- _SOURCE DOCUMENT_:
(moved updates to the bottom)

Even if the PDUs you use in your data center aren't branded "Powertek", please keep reading.

Powertek is a company that makes datacenter class smart PDUs (Power Distribution Units - i.e. heavy duty power cords) for server racks. They sell both directly (or at least used to in the past I think?) and through their resellers. There is one reseller per country and they commonly rebrand their PDUs (e.g. mine has a logo of the Swiss reseller - schneikel).

Anyway, in March I've done a quick 3h review of the firmware and found multiple vulnerabilities and weaknesses in Powertek PDU's firmware v3.30.23 and possibly prior (details below). So, if you're using a PDU that is running Powertek firmware, you might want to patch now.

One more note on patch distribution though, because the situation is pretty substandard. The patch is made and was started to be distributed 30 days ago. However, for reasons which I don't fully understand Powertek decided to NOT distribute the new version of firmware publicly on their website, as is the standard way to do this. Instead, Powertek sent the patches to resellers and they were meant to distribute them to their clients (but they couldn't publish the patch either).

- _SUPPLIED MATERIAL_:

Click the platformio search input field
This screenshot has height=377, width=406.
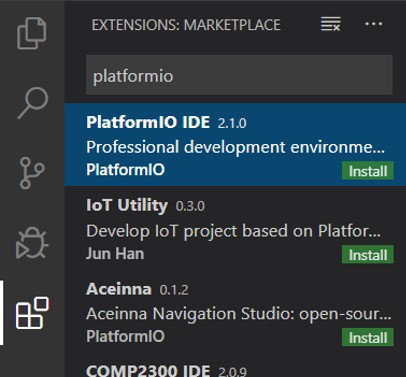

- _PROBLEM_:
Print the post on Powertek firmware again in full, word for word. The data here has nothing to do with the post on Powertek firmware.

- _RESPONSE_:
(moved updates to the bottom)

Even if the PDUs you use in your data center aren't branded "Powertek", please keep reading.

Powertek is a company that makes datacenter class smart PDUs (Power Distribution Units - i.e. heavy duty power cords) for server racks. They sell both directly (or at least used to in the past I think?) and through their resellers. There is one reseller per country and they commonly rebrand their PDUs (e.g. mine has a logo of the Swiss reseller - schneikel).

Anyway, in March I've done a quick 3h review of the firmware and found multiple vulnerabilities and weaknesses in Powertek PDU's firmware v3.30.23 and possibly prior (details below). So, if you're using a PDU that is running Powertek firmware, you might want to patch now.

One more note on patch distribution though, because the situation is pretty substandard. The patch is made and was started to be distributed 30 days ago. However, for reasons which I don't fully understand Powertek decided to NOT distribute the new version of firmware publicly on their website, as is the standard way to do this. Instead, Powertek sent the patches to resellers and they were meant to distribute them to their clients (but they couldn't publish the patch either).